A tale gradually emerges of a female character who experiences lockdown in London with a virtual stranger and during those days tells to him what occurred to her a ten years before, when she accepted an offer from a man who claimed to be the devil to fulfill all her desires, so long as she didn't question his motives. As the threads of the two stories become more interwoven, we start to believe that they are one and the same—or at minimum that the nature of T is legion, for there are demonic forces all around.
There is another fire here: an ardent, magnetic dedication to literature as a political act
Deals with the Devil: A Literary Examination
Literature instruct us that it is the dark figure who makes deals, not God, and that we engage in them at our peril. But what if the narrator herself is the malevolent force? A third narrative comes finally to light—the account of a young woman whose early years was marred by mistreatment and who spent time in a mental health facility, under pressure to comply with societal norms or endure further harm. “[The devil] knows that in the game you've created for it, there are a pair of results: surrender or stay a beast.” A third way out is finally revealed through a series of poems to the darkness that are also a call to arms against the influences of capital.
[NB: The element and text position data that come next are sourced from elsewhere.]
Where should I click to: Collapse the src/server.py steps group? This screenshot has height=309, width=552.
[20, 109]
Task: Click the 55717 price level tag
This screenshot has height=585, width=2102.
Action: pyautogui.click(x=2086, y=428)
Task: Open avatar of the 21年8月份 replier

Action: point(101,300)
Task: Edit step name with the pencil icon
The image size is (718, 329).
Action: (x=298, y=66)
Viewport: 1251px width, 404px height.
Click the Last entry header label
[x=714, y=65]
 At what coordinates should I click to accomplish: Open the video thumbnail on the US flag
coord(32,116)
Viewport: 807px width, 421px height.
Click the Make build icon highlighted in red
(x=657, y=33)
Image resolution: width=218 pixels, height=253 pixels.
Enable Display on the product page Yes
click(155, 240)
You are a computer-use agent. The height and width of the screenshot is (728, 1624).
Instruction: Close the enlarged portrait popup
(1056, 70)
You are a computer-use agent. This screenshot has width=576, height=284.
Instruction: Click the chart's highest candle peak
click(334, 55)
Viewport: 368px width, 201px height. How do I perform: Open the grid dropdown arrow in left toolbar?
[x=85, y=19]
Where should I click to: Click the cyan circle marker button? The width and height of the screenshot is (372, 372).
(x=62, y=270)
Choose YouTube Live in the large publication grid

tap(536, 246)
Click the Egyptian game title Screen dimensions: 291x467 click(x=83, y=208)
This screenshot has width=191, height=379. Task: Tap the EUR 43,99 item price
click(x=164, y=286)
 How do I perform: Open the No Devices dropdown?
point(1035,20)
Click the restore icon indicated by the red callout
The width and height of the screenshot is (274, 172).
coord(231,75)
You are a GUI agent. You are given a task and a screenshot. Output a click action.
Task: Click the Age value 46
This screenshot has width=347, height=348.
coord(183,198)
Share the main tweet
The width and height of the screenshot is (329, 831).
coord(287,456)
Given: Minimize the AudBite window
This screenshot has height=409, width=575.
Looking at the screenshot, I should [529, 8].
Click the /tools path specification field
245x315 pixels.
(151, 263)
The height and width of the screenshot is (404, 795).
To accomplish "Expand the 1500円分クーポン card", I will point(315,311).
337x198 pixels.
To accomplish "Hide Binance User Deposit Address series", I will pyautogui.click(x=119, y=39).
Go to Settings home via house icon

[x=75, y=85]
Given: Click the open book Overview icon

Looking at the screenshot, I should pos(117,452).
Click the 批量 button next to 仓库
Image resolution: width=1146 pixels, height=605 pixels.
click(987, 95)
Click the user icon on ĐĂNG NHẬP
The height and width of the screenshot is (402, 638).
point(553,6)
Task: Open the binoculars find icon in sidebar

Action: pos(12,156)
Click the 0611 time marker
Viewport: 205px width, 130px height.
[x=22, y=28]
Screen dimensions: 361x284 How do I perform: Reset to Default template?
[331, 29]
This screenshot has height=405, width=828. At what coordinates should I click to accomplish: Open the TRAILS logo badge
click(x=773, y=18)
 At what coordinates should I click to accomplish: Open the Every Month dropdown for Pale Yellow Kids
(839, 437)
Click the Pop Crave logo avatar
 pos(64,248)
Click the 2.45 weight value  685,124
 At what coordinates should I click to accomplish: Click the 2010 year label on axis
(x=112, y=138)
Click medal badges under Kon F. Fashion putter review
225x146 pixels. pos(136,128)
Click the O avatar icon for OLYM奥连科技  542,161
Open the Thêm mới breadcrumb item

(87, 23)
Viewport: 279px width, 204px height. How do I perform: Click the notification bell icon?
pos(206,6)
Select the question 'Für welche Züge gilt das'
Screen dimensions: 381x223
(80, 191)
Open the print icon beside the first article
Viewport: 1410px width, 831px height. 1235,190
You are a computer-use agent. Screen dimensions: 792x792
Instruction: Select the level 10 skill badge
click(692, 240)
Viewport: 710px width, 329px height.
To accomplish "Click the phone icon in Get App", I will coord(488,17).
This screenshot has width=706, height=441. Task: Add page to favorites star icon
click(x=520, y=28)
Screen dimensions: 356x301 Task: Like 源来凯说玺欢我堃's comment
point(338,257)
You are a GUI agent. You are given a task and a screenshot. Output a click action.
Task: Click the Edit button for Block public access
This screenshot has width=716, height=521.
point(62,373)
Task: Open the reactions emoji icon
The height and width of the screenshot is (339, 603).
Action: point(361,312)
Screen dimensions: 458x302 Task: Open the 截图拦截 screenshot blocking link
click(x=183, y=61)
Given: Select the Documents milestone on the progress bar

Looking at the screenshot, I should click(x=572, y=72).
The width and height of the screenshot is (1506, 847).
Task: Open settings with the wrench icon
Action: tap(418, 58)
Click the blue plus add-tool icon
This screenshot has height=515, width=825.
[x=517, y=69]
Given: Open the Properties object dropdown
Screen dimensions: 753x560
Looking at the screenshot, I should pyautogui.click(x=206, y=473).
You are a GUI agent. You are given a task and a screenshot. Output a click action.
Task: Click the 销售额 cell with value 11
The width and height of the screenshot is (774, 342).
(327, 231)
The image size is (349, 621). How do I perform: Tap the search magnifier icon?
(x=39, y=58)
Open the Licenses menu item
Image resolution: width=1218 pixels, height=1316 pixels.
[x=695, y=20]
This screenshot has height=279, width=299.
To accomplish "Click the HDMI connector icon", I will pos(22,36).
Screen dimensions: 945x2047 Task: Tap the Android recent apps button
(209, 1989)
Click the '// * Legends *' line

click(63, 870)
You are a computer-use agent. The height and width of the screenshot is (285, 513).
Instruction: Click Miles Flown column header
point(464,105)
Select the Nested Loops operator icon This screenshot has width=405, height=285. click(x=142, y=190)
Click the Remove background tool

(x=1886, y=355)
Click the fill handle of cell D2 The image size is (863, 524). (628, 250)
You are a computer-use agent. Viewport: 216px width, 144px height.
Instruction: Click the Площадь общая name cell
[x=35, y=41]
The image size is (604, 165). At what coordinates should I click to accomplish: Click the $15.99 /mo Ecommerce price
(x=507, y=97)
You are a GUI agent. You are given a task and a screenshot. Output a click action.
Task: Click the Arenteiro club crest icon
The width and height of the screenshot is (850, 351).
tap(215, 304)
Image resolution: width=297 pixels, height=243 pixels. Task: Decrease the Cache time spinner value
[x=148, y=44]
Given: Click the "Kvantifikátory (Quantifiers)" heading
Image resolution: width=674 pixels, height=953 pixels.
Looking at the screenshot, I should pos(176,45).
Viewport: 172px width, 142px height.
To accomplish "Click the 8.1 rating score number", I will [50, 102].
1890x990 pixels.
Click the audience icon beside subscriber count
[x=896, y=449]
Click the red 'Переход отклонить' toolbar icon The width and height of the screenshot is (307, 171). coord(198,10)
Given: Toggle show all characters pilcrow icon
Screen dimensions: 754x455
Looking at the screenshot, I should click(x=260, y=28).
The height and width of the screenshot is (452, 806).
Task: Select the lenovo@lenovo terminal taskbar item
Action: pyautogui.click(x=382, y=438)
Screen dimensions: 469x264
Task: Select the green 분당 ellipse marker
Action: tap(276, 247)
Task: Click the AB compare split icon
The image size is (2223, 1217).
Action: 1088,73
Parallels and Interpretations: From Fiction to Real Events
Numerous British readers of Nordenhof's series novels will think right away of the London tower tragedy, which, though accidental in cause, bears similarities in that the ensuing disaster and loss of life can be attributed at in part to the dangerous trade-off of prioritizing profit over human lives. In these initial books of what is planned to be a seven-book sequence, the blaze aboard the ship and the chain of fraudulent transactions that ended in multiple deaths are a ominous underlying element, showing themselves only in brief glimpses of detail or implication yet casting a growing shadow over everything that transpires. Certain individuals may doubt how far it is possible to interpret this volume as a independent work, when its purpose and significance are so deeply bound into a broader whole whose ultimate shape, at this stage, is uncertain.
Innovative Prose: Art and Morality Intertwined
There will be others—and I count myself as among them—who will become enamored with the author's endeavor purely as text, as truly innovative literature whose moral and creative purpose are so deeply interlinked as to make them inseparable. “Write poems / for we need / that as well.” There is another fire here: an intense, attractive devotion to writing as a political act. I intend to continue to pursue this literary journey, no matter where it goes.